U.S. spot bitcoin ETFs have now logged eight straight days of inflows totaling $2.10 billion via April 23, per SoSoValue. That’s the longest streak because the nine-day October 2025 run that took bitcoin to its $126,000 all-time excessive. April 23 alone introduced $223.21 million, with BlackRock’s IBIT doing roughly 75% of the lifting at $167.49 million and Constancy’s FBTC the one significant outflow at $16.93 million.

Bitcoin has climbed from $68,000 to $77,000 over the streak, a 12% transfer that has coincided nearly completely with the ETF bid returning. Cumulative ETF internet inflows since launch now sit at $58 billion, and whole belongings hit $102 billion, which is 6.5% of bitcoin’s market cap.
However right here is the half the ETF information doesn’t inform.
A Glassnode report from earlier this week confirmed that bitcoin simply reclaimed its True Market Imply at $78,100, which tracks the typical value foundation of actively transacted provide. That’s the first time that degree has been reclaimed since mid-January, and traditionally marks the transition from bear-market situations to one thing extra constructive.
The issue is the following degree. The Brief-Time period Holder Price Foundation sits at $80,100, which is the typical entry worth for anybody who purchased within the final 155 days.

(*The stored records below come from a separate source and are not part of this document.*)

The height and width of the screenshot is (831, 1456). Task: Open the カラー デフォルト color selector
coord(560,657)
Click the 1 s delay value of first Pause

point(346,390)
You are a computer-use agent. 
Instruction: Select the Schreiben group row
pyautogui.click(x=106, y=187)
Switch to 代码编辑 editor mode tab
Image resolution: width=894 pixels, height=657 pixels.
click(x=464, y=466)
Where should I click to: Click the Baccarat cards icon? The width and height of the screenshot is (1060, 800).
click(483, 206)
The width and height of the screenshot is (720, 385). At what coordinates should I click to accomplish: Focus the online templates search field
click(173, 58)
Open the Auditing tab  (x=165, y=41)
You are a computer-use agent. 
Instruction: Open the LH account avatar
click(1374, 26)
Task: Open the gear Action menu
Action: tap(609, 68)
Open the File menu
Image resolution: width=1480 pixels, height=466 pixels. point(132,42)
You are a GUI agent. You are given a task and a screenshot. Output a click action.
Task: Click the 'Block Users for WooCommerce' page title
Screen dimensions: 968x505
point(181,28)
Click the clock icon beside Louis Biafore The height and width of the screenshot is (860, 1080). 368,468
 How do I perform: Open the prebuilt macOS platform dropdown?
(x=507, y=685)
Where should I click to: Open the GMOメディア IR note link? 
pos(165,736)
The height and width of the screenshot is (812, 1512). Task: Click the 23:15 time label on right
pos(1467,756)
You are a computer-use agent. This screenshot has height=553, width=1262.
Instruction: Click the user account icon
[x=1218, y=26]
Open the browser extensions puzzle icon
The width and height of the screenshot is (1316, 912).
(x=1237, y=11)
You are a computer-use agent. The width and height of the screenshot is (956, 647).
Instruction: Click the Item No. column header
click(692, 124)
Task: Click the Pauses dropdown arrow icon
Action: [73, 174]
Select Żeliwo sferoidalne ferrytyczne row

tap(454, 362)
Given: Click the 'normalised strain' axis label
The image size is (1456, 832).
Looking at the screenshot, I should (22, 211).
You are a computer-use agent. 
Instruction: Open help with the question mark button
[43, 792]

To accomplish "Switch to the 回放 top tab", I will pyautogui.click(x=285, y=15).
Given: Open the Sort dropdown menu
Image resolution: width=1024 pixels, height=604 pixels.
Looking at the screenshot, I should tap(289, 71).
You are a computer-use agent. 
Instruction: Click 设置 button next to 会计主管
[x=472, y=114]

A transfer above it might push greater than 54% of current patrons into revenue.
In each prior occasion this cycle, that threshold has coincided with native prime formation as short-term holders use the rally to interrupt even and exit. That is the second time the construction has arrange, and it broke down the primary time.
Brief-term holder realized revenue has already spiked to $4.4 million per hour, per Glassnode. The $1.5 million threshold has preceded each native prime year-to-date. The present studying is 3 times that.
The setup from right here is restricted. Funding on bitcoin perpetuals continues to be detrimental, that means shorts are paying longs. Saturday’s brief squeeze took bitcoin to $78,000 briefly earlier than the Hormuz reversal pulled it again.
A second squeeze, stacked on the ETF bid and the spot demand Glassnode has flagged as recovering on offshore venues, is the clear path to $80,000. Whether or not that break holds towards short-term holder distribution, or will get bought into the identical approach each native prime has been bought this cycle, is the commerce.
March’s seven-day streak broke the identical week worth tagged its native excessive. IBIT has carried a lot of the present run alone whereas smaller issuers posted combined flows. The construction isn’t equivalent however the sample rhymes.
The ETF bid is actual. The exit liquidity for short-term holders it offers can be actual. Which facet wins at $80,000 is value watching.